Send back the listing, word for word.

***

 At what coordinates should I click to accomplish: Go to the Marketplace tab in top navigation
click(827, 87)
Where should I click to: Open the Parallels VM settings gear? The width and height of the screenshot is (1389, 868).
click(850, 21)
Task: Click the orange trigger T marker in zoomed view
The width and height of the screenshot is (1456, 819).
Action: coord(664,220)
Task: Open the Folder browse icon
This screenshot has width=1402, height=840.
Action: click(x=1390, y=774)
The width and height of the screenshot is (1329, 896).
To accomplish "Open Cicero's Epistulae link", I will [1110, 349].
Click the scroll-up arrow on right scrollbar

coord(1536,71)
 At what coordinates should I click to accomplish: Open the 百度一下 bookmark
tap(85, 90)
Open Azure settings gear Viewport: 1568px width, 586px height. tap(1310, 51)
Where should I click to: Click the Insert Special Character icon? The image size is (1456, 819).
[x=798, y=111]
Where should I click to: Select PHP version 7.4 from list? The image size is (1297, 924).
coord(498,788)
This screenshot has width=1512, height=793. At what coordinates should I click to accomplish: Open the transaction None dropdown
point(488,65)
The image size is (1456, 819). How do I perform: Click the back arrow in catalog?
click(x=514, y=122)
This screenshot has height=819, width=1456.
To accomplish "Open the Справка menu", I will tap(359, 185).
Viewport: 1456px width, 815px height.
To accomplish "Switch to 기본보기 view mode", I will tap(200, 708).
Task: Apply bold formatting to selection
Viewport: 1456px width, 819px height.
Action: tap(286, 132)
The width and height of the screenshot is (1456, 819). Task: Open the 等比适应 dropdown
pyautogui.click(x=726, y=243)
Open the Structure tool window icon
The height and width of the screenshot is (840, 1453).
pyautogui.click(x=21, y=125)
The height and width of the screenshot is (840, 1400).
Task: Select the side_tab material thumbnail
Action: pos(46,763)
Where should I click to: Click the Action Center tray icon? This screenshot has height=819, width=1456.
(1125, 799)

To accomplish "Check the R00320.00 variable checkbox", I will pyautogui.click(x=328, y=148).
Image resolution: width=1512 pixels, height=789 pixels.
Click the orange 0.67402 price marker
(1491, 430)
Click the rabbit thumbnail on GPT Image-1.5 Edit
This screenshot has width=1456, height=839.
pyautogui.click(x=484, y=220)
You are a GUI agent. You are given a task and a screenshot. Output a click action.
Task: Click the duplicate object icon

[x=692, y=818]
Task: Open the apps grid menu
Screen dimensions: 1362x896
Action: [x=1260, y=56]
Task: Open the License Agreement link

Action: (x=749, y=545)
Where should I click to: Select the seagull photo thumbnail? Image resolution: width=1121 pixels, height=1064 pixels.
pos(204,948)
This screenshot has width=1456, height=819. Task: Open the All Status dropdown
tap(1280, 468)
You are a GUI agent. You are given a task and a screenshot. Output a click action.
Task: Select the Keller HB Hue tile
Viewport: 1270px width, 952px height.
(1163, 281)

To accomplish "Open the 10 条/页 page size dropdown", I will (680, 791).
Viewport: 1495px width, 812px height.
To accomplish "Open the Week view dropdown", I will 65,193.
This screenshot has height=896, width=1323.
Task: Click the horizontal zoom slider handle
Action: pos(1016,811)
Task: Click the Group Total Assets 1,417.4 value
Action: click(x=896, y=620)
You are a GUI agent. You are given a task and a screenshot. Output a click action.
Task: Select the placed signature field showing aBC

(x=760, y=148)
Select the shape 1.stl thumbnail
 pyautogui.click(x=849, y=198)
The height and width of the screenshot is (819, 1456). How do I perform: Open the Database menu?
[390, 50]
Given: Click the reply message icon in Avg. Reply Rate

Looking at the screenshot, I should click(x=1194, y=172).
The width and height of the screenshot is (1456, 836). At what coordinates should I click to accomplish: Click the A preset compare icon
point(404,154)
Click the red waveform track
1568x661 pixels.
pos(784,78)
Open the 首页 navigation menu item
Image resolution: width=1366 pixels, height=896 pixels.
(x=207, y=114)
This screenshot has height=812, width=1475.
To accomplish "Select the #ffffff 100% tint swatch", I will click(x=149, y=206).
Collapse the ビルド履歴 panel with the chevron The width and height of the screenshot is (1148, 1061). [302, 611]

***

- **Solution to the problem**:
 At what coordinates should I click to accomplish: Go to the Marketplace tab in top navigation
click(827, 87)
Where should I click to: Open the Parallels VM settings gear? The width and height of the screenshot is (1389, 868).
click(850, 21)
Task: Click the orange trigger T marker in zoomed view
The width and height of the screenshot is (1456, 819).
Action: coord(664,220)
Task: Open the Folder browse icon
This screenshot has width=1402, height=840.
Action: click(x=1390, y=774)
The width and height of the screenshot is (1329, 896).
To accomplish "Open Cicero's Epistulae link", I will [1110, 349].
Click the scroll-up arrow on right scrollbar

coord(1536,71)
 At what coordinates should I click to accomplish: Open the 百度一下 bookmark
tap(85, 90)
Open Azure settings gear Viewport: 1568px width, 586px height. tap(1310, 51)
Where should I click to: Click the Insert Special Character icon? The image size is (1456, 819).
[x=798, y=111]
Where should I click to: Select PHP version 7.4 from list? The image size is (1297, 924).
coord(498,788)
This screenshot has width=1512, height=793. At what coordinates should I click to accomplish: Open the transaction None dropdown
point(488,65)
The image size is (1456, 819). How do I perform: Click the back arrow in catalog?
click(x=514, y=122)
This screenshot has height=819, width=1456.
To accomplish "Open the Справка menu", I will tap(359, 185).
Viewport: 1456px width, 815px height.
To accomplish "Switch to 기본보기 view mode", I will tap(200, 708).
Task: Apply bold formatting to selection
Viewport: 1456px width, 819px height.
Action: tap(286, 132)
The width and height of the screenshot is (1456, 819). Task: Open the 等比适应 dropdown
pyautogui.click(x=726, y=243)
Open the Structure tool window icon
The height and width of the screenshot is (840, 1453).
pyautogui.click(x=21, y=125)
The height and width of the screenshot is (840, 1400).
Task: Select the side_tab material thumbnail
Action: pos(46,763)
Where should I click to: Click the Action Center tray icon? This screenshot has height=819, width=1456.
(1125, 799)

To accomplish "Check the R00320.00 variable checkbox", I will pyautogui.click(x=328, y=148).
Image resolution: width=1512 pixels, height=789 pixels.
Click the orange 0.67402 price marker
(1491, 430)
Click the rabbit thumbnail on GPT Image-1.5 Edit
This screenshot has width=1456, height=839.
pyautogui.click(x=484, y=220)
You are a GUI agent. You are given a task and a screenshot. Output a click action.
Task: Click the duplicate object icon

[x=692, y=818]
Task: Open the apps grid menu
Screen dimensions: 1362x896
Action: [x=1260, y=56]
Task: Open the License Agreement link

Action: (x=749, y=545)
Where should I click to: Select the seagull photo thumbnail? Image resolution: width=1121 pixels, height=1064 pixels.
pos(204,948)
This screenshot has width=1456, height=819. Task: Open the All Status dropdown
tap(1280, 468)
You are a GUI agent. You are given a task and a screenshot. Output a click action.
Task: Select the Keller HB Hue tile
Viewport: 1270px width, 952px height.
(1163, 281)

To accomplish "Open the 10 条/页 page size dropdown", I will (680, 791).
Viewport: 1495px width, 812px height.
To accomplish "Open the Week view dropdown", I will 65,193.
This screenshot has height=896, width=1323.
Task: Click the horizontal zoom slider handle
Action: pos(1016,811)
Task: Click the Group Total Assets 1,417.4 value
Action: click(x=896, y=620)
You are a GUI agent. You are given a task and a screenshot. Output a click action.
Task: Select the placed signature field showing aBC

(x=760, y=148)
Select the shape 1.stl thumbnail
 pyautogui.click(x=849, y=198)
The height and width of the screenshot is (819, 1456). How do I perform: Open the Database menu?
[390, 50]
Given: Click the reply message icon in Avg. Reply Rate

Looking at the screenshot, I should click(x=1194, y=172).
The width and height of the screenshot is (1456, 836). At what coordinates should I click to accomplish: Click the A preset compare icon
point(404,154)
Click the red waveform track
1568x661 pixels.
pos(784,78)
Open the 首页 navigation menu item
Image resolution: width=1366 pixels, height=896 pixels.
(x=207, y=114)
This screenshot has height=812, width=1475.
To accomplish "Select the #ffffff 100% tint swatch", I will click(x=149, y=206).
Collapse the ビルド履歴 panel with the chevron The width and height of the screenshot is (1148, 1061). [302, 611]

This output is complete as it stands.